The test of interception technology was conducted yesterday within China's territory and achieved the "preset goal", China's Ministry of National Defence said.
The test is defensive and does not target any country, China's state-run Xinhua news agency reported.
A ground-based interceptor missile was used to knock out a ballistic missile during the "mid-course" of its flight outside the earth's atmosphere, the Hong Kong-based South China Morning Post reported.
The test was in a location in China, but no other details were given.
The test comes amid months of international tension over North Korea's nuclear weapons and missiles programme and Beijing's firm opposition to the deployment of US interceptor missiles, the Terminal High Altitude Area Defence or THAAD in South Korea to ward off ward off any missile attacks from North Korea.
China apprehends that the powerful radars of the THAAD missiles can monitor the movement of its missiles in the country.

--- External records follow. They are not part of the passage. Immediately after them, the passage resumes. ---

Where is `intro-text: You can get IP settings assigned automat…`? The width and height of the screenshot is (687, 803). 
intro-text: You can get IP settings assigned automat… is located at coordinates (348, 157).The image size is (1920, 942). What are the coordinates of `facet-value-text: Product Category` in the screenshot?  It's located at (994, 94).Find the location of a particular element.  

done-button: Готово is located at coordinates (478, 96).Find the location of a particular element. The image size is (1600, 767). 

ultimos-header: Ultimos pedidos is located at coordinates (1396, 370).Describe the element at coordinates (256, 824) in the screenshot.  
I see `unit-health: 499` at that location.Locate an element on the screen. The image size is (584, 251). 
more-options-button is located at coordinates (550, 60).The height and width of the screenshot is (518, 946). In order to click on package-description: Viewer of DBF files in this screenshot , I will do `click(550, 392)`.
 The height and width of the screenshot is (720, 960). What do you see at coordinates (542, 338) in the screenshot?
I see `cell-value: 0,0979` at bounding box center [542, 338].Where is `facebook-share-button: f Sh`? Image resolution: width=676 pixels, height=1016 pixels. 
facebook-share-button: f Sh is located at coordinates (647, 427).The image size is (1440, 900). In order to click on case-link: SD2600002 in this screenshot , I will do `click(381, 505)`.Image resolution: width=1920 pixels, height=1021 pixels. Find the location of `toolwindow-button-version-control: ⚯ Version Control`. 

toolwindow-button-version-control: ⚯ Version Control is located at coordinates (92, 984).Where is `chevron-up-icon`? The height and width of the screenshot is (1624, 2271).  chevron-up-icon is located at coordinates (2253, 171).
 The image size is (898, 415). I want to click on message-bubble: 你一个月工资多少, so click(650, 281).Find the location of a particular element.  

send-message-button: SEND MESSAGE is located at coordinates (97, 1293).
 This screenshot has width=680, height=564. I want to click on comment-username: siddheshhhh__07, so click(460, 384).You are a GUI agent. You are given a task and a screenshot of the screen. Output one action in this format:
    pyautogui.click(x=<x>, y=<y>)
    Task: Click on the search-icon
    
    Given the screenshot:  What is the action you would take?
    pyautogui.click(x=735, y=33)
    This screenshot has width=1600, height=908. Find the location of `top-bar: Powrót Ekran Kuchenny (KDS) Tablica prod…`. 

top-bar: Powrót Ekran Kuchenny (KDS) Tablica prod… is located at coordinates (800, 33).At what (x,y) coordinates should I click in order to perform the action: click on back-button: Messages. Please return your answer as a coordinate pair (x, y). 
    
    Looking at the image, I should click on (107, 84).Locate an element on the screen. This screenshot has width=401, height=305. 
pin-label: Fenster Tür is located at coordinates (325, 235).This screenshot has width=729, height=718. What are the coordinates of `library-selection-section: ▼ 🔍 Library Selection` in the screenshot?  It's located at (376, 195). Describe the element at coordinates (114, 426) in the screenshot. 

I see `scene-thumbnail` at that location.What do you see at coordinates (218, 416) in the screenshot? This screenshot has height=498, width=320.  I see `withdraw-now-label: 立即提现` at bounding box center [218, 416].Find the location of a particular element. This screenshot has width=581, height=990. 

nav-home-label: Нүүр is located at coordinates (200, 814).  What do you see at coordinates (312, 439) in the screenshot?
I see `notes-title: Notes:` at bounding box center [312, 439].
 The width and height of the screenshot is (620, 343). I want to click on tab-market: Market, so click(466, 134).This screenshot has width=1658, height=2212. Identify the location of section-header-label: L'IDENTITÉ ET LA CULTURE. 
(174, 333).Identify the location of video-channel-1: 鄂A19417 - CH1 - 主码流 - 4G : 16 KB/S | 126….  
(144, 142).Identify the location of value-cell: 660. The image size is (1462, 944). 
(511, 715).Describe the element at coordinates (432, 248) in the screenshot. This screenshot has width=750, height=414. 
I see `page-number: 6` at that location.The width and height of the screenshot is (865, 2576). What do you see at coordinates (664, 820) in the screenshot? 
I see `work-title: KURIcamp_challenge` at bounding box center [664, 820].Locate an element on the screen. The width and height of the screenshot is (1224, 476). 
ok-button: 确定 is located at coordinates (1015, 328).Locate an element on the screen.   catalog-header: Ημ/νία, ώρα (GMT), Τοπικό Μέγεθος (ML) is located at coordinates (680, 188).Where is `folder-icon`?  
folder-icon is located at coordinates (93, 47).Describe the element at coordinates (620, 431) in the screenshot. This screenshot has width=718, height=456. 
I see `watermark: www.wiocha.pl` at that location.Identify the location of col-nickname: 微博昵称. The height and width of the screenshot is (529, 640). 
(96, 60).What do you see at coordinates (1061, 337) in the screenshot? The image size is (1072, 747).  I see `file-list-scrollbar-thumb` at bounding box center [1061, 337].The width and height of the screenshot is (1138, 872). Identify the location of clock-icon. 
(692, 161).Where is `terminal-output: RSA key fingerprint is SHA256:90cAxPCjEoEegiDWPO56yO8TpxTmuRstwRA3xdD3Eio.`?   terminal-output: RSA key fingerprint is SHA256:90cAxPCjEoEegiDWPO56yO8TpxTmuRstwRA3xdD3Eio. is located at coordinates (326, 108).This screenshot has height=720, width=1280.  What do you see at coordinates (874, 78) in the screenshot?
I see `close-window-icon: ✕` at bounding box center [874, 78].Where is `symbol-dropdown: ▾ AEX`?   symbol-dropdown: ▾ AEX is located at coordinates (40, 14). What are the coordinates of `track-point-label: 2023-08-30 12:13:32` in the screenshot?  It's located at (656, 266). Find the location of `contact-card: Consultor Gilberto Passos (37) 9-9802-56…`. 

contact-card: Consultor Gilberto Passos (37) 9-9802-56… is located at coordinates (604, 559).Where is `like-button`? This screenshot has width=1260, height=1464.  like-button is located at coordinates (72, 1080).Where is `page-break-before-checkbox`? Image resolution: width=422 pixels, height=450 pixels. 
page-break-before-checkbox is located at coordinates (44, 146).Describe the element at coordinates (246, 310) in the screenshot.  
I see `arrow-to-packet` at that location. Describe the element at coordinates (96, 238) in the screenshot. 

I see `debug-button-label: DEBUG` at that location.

It has also repeatedly sent coast guard vessels into waters controlled by Japan around uninhabited islands in the East China Sea that China claims as its own.
China first tested a ground-based mid-course missile interception in 2010. A second test was conducted in 2013.
China says such technology is needed for its own national defence and security.
Interestingly, the announcement by China comes on a day when India successfully test-fired its short-range nuclear-capable ballistic missile Agni-1 with a strike range of over 700 km from a test range off the Odisha coast.
Weighing around 12 tonnes, the 15-metre-long Agni-1 can carry payloads up to 1,000 kg and is capable of hitting a target beyond 700 km.